» **GIVEN PROBLEM**:
Copy out the records word for word, from the line containing "Task: Select Firefox" through the end of the records. Leave the pictures out of your copy.
________________________________________
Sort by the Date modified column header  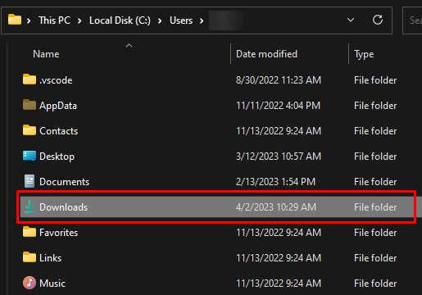tap(266, 54)
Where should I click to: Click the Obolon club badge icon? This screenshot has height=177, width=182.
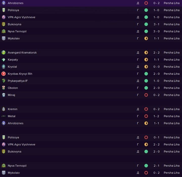tap(4, 88)
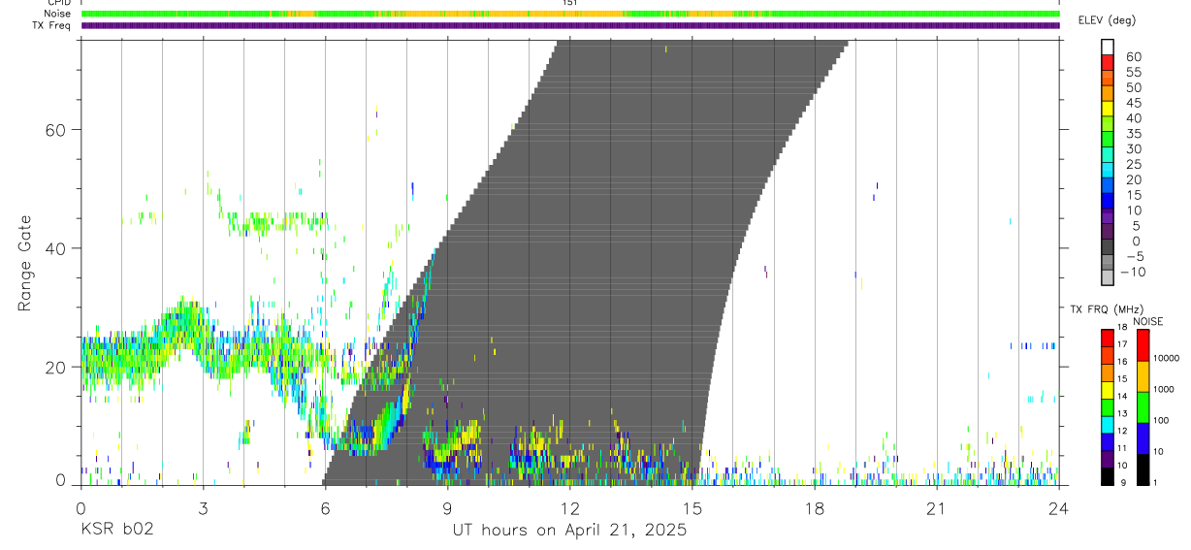Select the NOISE legend title
Viewport: 1191px width, 550px height.
(x=1147, y=321)

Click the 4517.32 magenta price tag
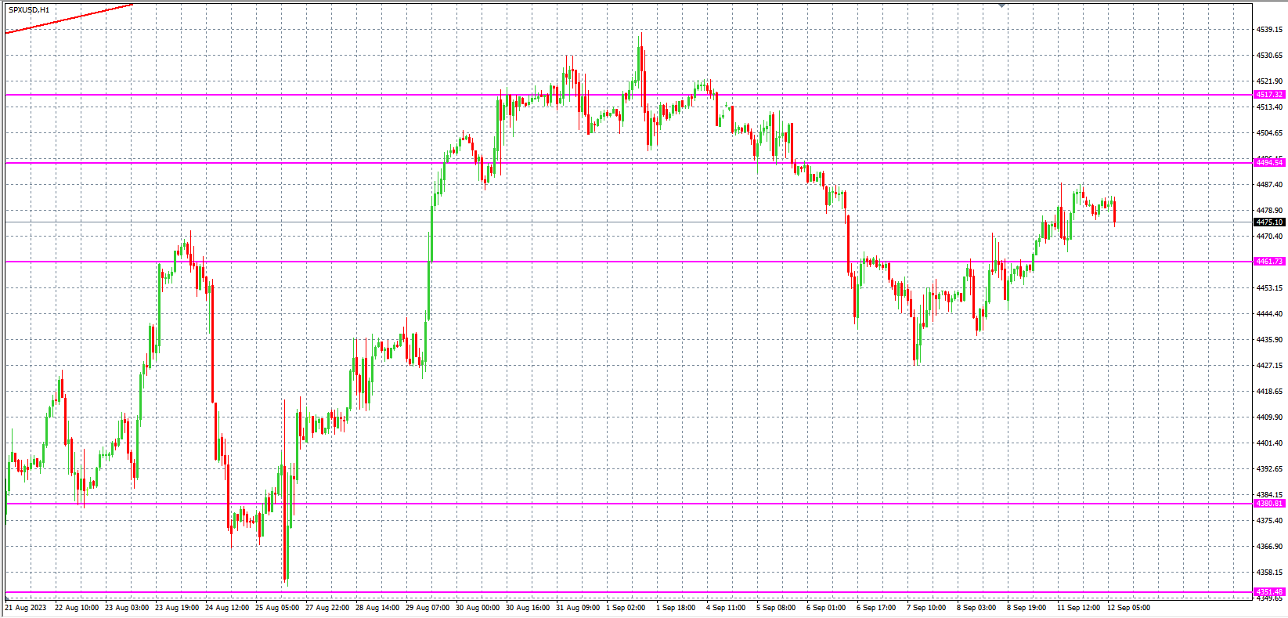point(1268,95)
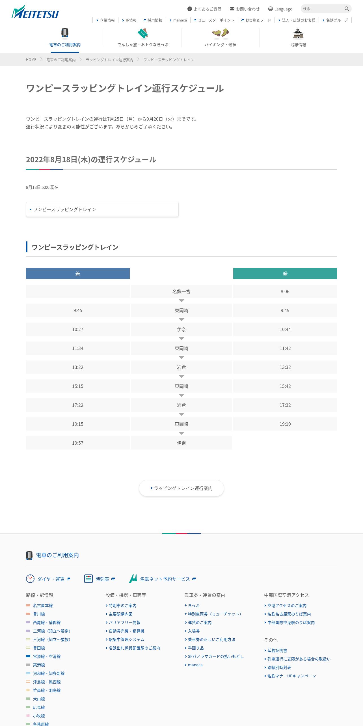Open 名鉄ネット予約サービス icon link

[x=163, y=579]
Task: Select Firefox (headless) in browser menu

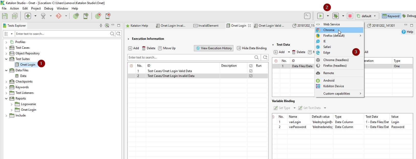Action: (x=335, y=66)
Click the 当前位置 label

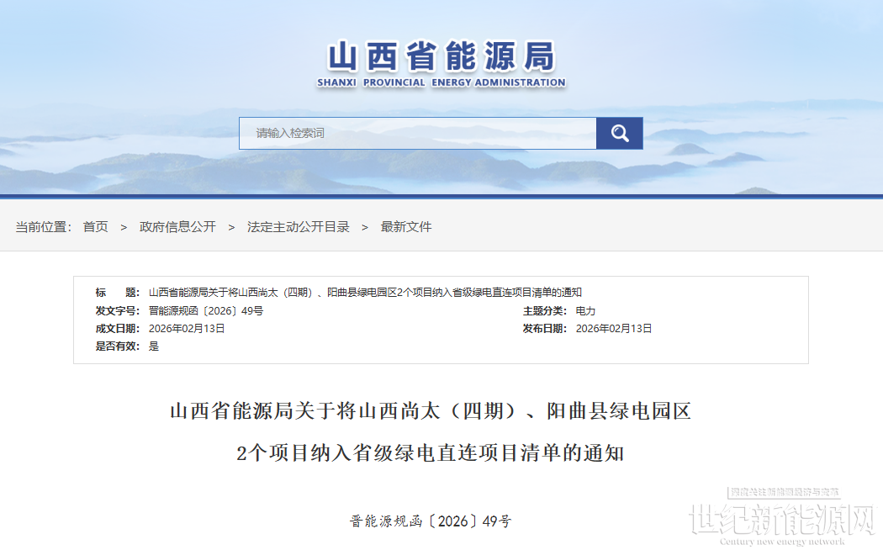pos(43,227)
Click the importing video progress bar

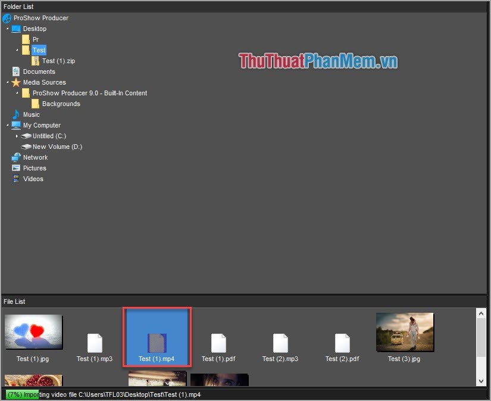[x=24, y=394]
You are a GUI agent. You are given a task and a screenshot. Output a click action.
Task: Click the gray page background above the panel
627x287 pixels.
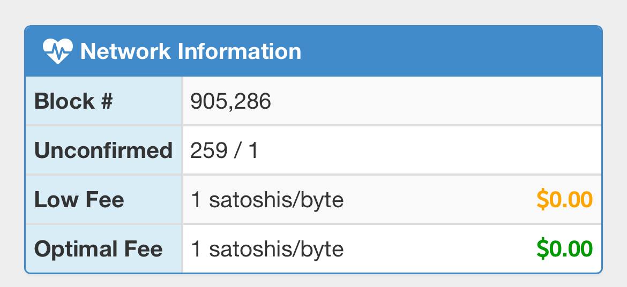(x=314, y=12)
________________________________________
» **SOLUTION TO THIS TASK**:
Task: Select Firefox (headless) in browser menu

Action: (x=335, y=66)
Click the 当前位置 label

pos(43,227)
Click the importing video progress bar

[x=24, y=394]
You are a GUI agent. You are given a task and a screenshot. Output a click action.
Task: Click the gray page background above the panel
627x287 pixels.
(x=314, y=12)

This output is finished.